Seanad decision on Callely 'beyond scrutiny of courts'

Wednesday 24 April 2013 17.19
Appeal against High Court decision
Appeal against High Court decision

The courts have no power to review the actions of the Committee on Members' Interests which suspended Ivor Callely from the Seanad, the Supreme Court has been told.

The submission was made on the second day of an appeal against a High Court decision, which found the committee had acted beyond its powers in its findings against Ivor Callely in relation to his expenses.

In 2010, the committee found he had misrepresented his normal place of residence as Cork for expenses claims and suspended him for 20 days.

Counsel for the committee, William Binchy, told the seven-judge Supreme Court the actions of the committee fell within parliamentary privilege.

The Constitution required the houses of the Oireachtas to set its own rules and standing orders, to regulate its own affairs and the conduct of its members, he said.

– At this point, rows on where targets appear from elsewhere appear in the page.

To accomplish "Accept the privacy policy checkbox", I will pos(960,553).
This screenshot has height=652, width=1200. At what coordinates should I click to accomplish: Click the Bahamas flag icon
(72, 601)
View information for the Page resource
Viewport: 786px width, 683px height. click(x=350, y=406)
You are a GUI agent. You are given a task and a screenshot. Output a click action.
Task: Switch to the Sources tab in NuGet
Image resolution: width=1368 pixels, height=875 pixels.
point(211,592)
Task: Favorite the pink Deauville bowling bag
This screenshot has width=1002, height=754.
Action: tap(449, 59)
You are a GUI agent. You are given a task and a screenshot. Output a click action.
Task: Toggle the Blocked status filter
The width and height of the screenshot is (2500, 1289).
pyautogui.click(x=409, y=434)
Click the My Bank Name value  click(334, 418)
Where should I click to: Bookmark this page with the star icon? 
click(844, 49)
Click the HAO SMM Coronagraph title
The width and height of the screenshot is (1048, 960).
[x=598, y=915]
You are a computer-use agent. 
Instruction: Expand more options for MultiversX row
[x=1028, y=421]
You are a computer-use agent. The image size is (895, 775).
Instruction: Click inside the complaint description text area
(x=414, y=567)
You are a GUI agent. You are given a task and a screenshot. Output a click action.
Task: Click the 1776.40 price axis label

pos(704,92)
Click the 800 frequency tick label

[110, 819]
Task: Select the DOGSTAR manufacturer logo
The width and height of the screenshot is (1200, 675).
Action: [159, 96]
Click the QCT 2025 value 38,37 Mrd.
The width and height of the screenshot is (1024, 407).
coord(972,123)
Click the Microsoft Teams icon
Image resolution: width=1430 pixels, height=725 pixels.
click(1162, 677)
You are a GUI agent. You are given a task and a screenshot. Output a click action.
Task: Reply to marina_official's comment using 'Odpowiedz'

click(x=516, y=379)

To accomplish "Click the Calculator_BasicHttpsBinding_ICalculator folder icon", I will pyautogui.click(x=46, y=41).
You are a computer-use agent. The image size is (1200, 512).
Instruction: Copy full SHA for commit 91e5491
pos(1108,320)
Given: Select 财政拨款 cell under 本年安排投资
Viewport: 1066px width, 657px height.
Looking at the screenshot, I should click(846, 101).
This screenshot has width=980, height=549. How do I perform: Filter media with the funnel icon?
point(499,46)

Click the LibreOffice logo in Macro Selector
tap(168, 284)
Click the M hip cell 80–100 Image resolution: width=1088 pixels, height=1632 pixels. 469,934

He said the mere fact that ethics legislation was invoked in the process did not collapse parliamentary privilege.

It was a zone of "non-justiciability", Mr Binchy told the court.

The power given to the Oireachtas was "awesome", in this respect but "once it is there, it is there," and the courts had to respect the potency of the power.

The fact that the committee's investigation was based on complaints by members of the public or those outside the Oireachtas did not change the fact that the committee was examining one of its own members.

Even if the decision of the committee was not fair, the courts could not review it, he submitted.

Mr Binchy said Mr Callely was not charged with a technical non-compliance with the definition of normal place of residence, rather with dishonesty or bringing the house into disrepute.

It was a broad criterion, he said.

Mr Binchy said the opinion of the man at the bus stop or the reasonable man was the important one in this case, not whether Mr Callely complied with a technical guideline on his normal place of residence.

It was quite possible to "dishonestly comply with the law", he said.

Counsel for Mr Callely, Michael O’Higgins, said he had complied with the expenses system to the letter. He did not design the system, he followed it.

He said Mr Callely had spent more than 60% of his time in Cork and had not claimed any expenses for the last three months of 2008 and 2009 as he was spending more time in Dublin.

The majority of his time was spent in Cork and no one had ever suggested otherwise, he said.

In announcing its determination the committee had “disapplied” the official Department of Finance definition of normal place of residence but it did not inform anyone of this fact, he said.

A new definition for normal place of residence was adopted as a new yardstick using a list of "links" to Clontarf.

The public at large was left completely in ignorance of this, Mr O’Higgins said. The public and the media looked at the result of the committee's findings, not the process.

Senator Callely could not have been expected to carry the transcript of the committee hearings around with him so if someone heckled him he could say there was more to it.

A finding of dishonesty was a matter of fact and could not be regarded as a political judgment as claimed in the High Court, Mr O’Higgins said.

The findings made by the committee had led to a most appalling media invective and had emboldened the media to write the most appalling things about Mr Callely, Mr O'Higgins said.

He added that Mr Callely had been accused of being a thief and a snake had been left in his porch.

The hearing will resume before the Supreme Court at a later date.